— BEGIN Extracted information —
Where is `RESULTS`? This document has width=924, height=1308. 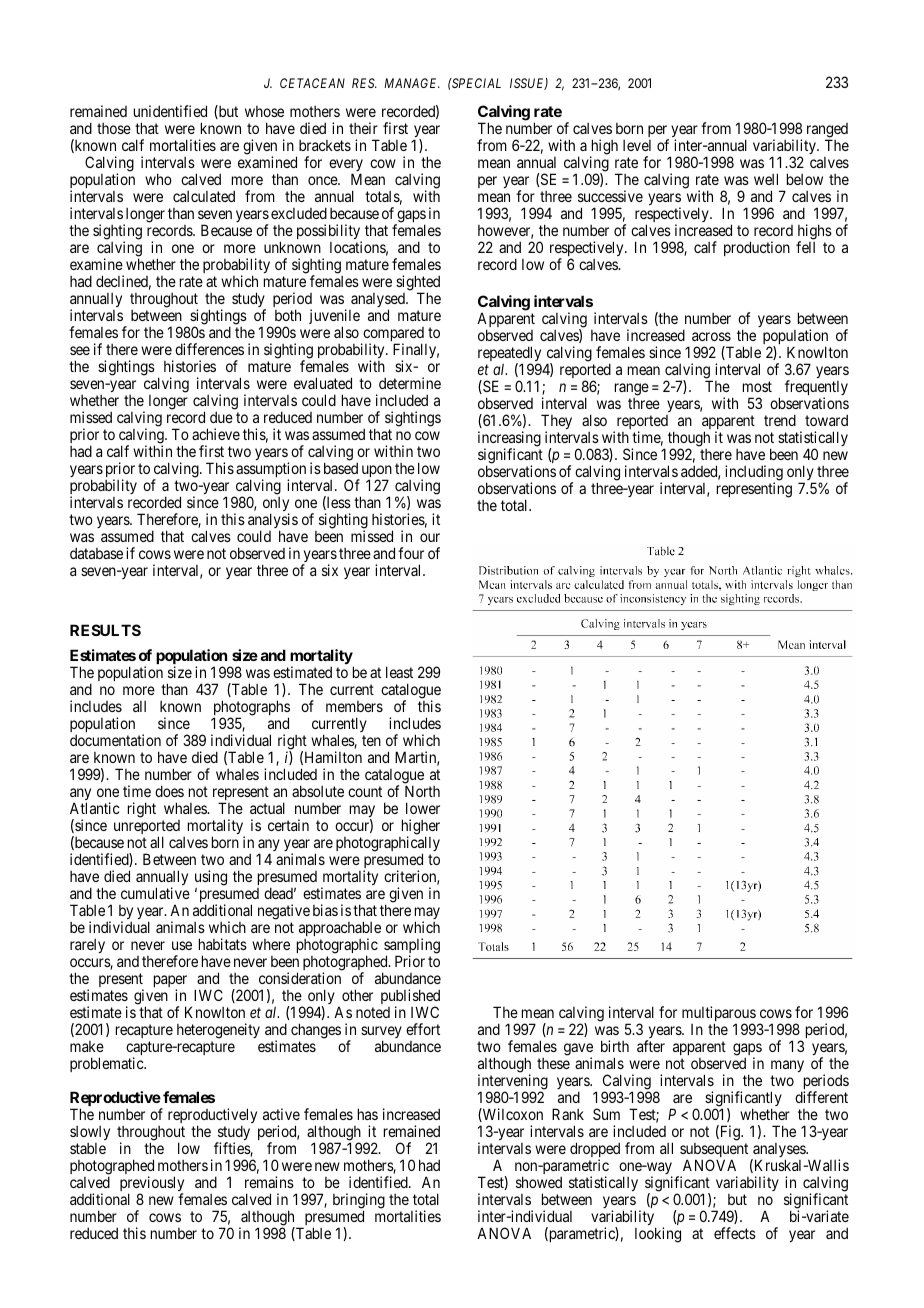 RESULTS is located at coordinates (105, 630).
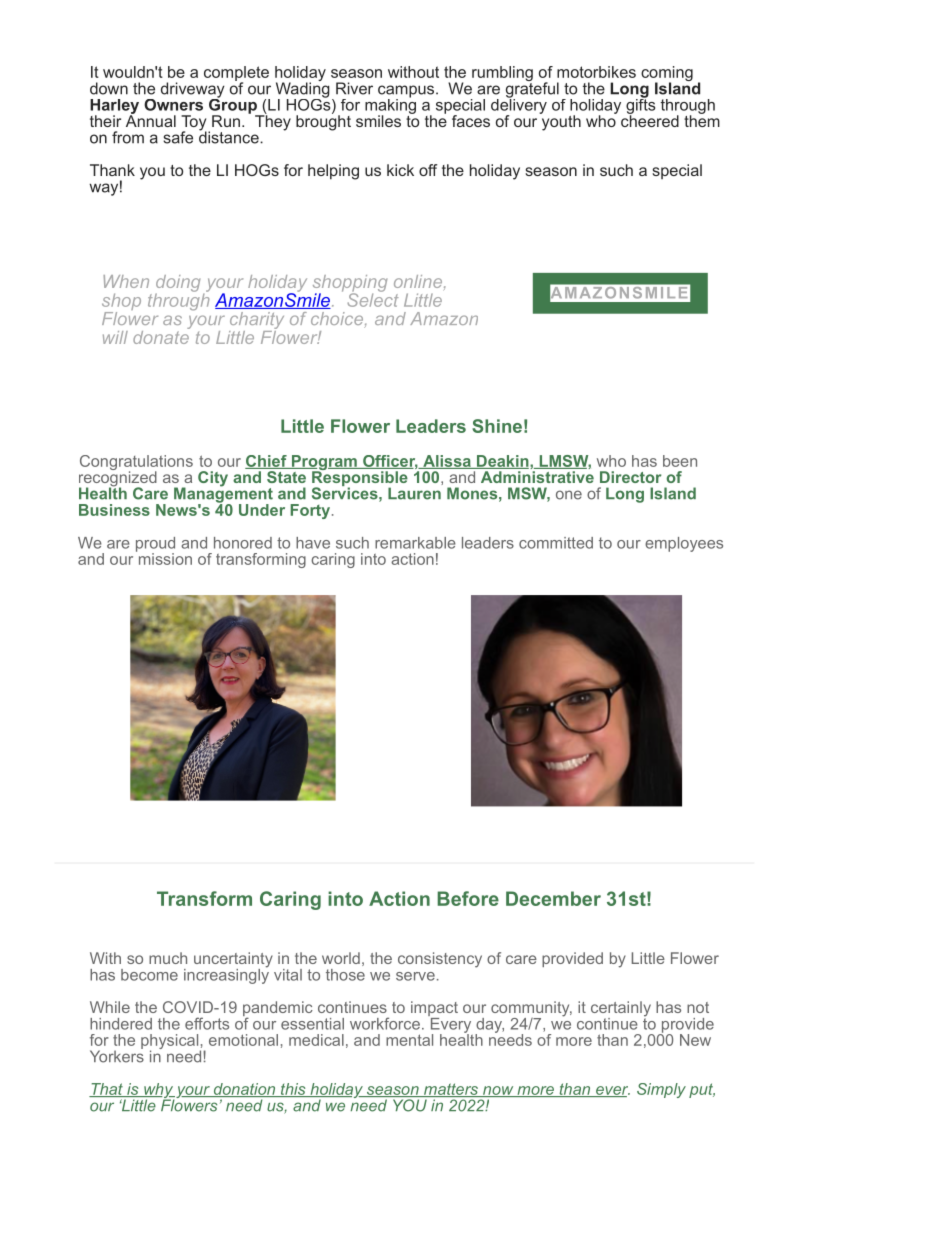 The height and width of the screenshot is (1233, 952). I want to click on Congratulations, so click(136, 464).
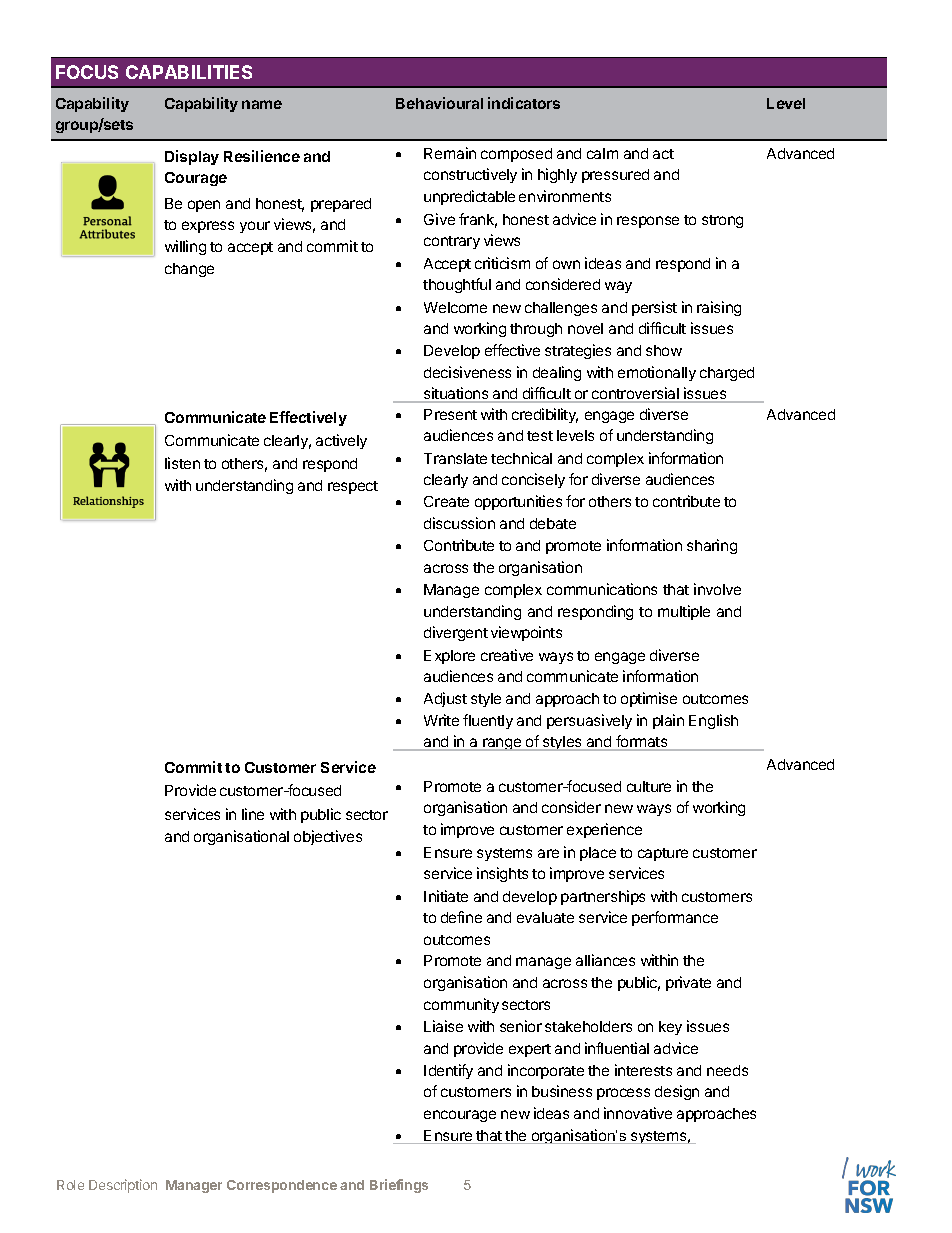  What do you see at coordinates (675, 918) in the image?
I see `performance` at bounding box center [675, 918].
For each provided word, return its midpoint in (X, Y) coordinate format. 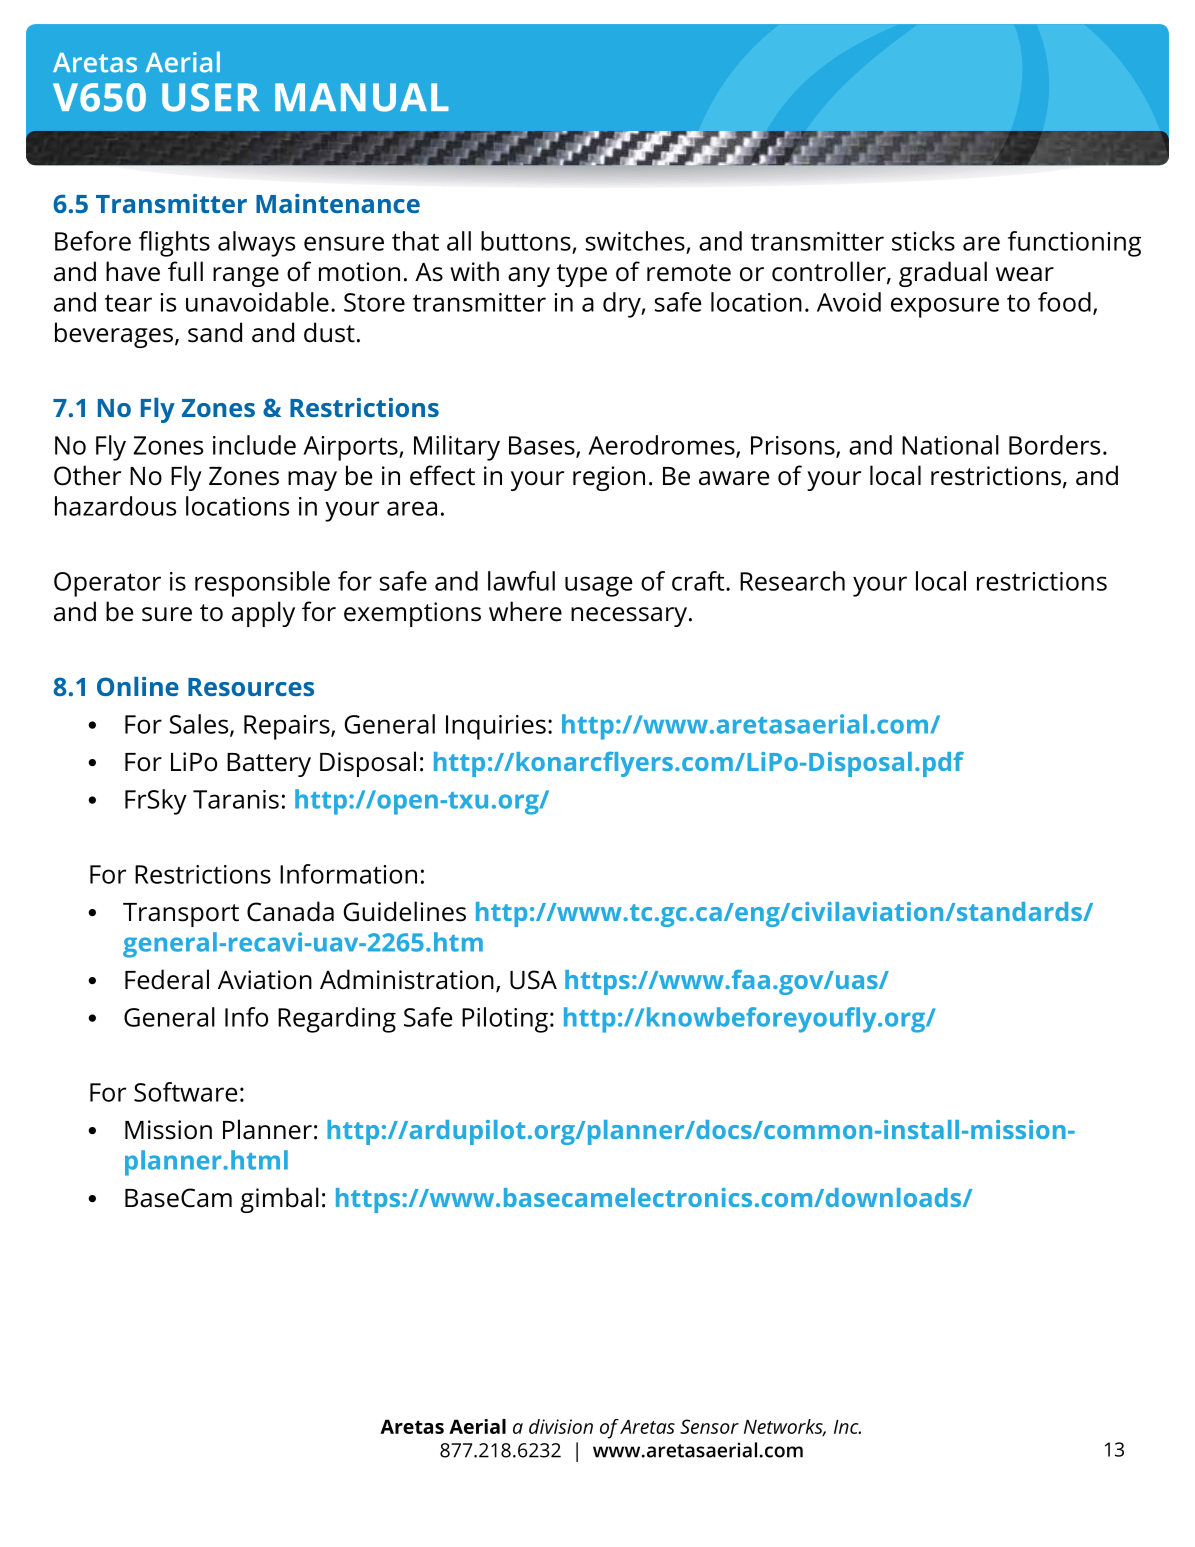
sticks (923, 241)
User (211, 97)
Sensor (709, 1426)
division (561, 1426)
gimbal (279, 1200)
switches (635, 241)
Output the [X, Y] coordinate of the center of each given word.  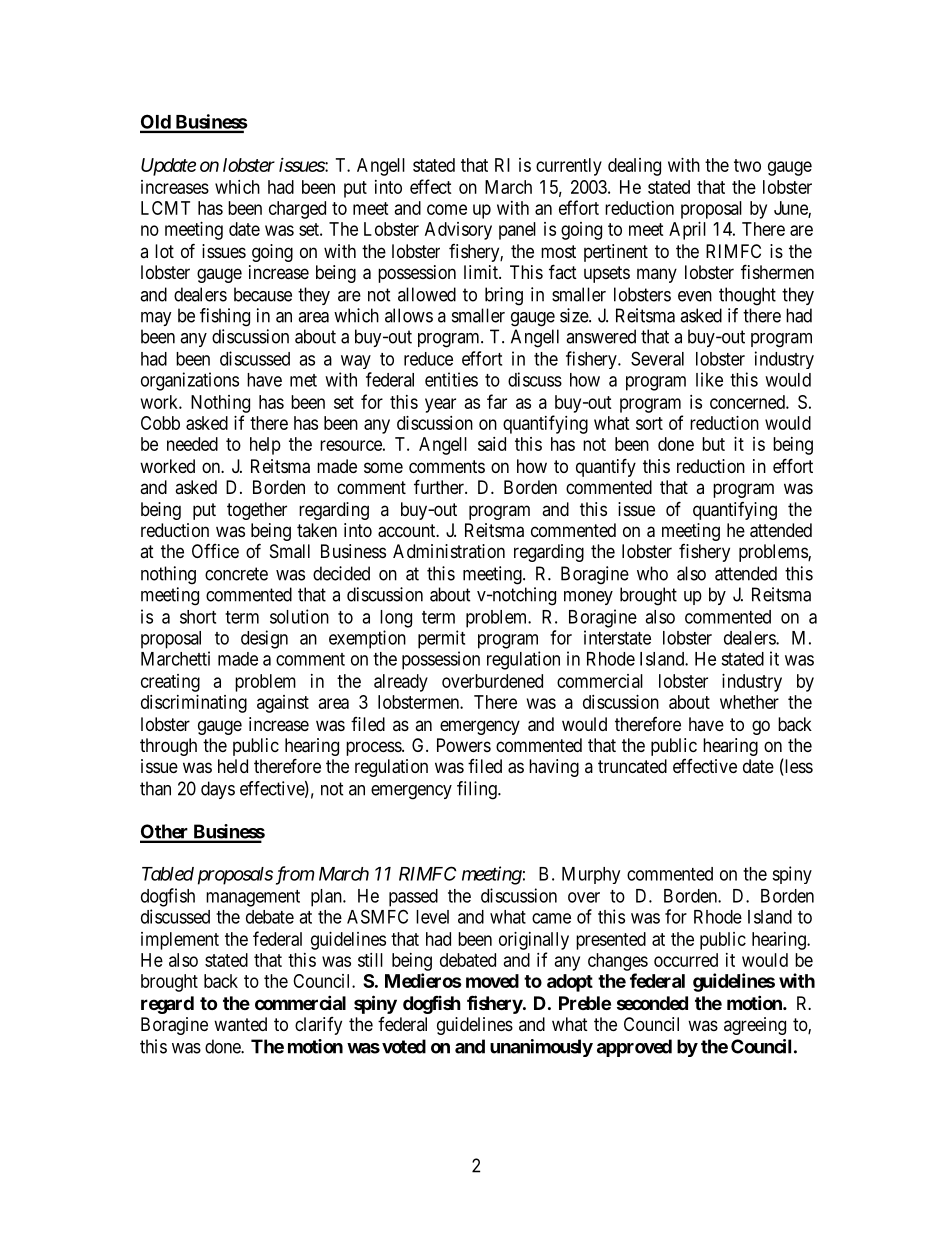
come [447, 209]
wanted [240, 1024]
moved [492, 981]
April [687, 231]
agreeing [755, 1026]
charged [297, 210]
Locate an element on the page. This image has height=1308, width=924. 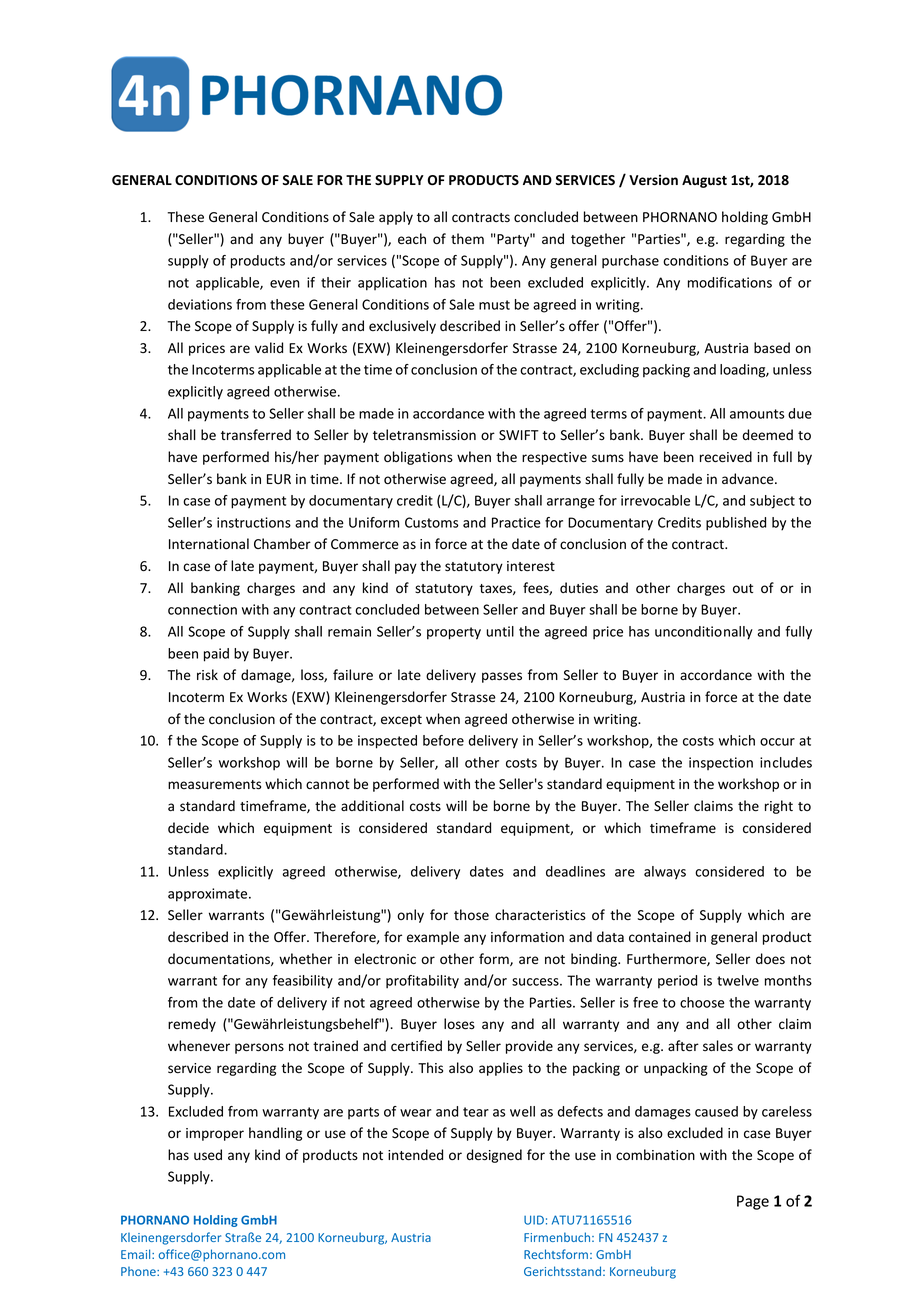
August is located at coordinates (704, 181).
— END Extracted information —
_Stated problem:_ Reproduce the entries from the line with "Output the [X, Y]" up to and including the line with "charged [297, 210]", swapping "center" for "midpoint" and leaving everything else unchanged. Omit the pictures.

_Task output:_
Output the [X, Y] coordinate of the midpoint of each given word.  
come [447, 209]
wanted [240, 1024]
moved [492, 981]
April [687, 231]
agreeing [755, 1026]
charged [297, 210]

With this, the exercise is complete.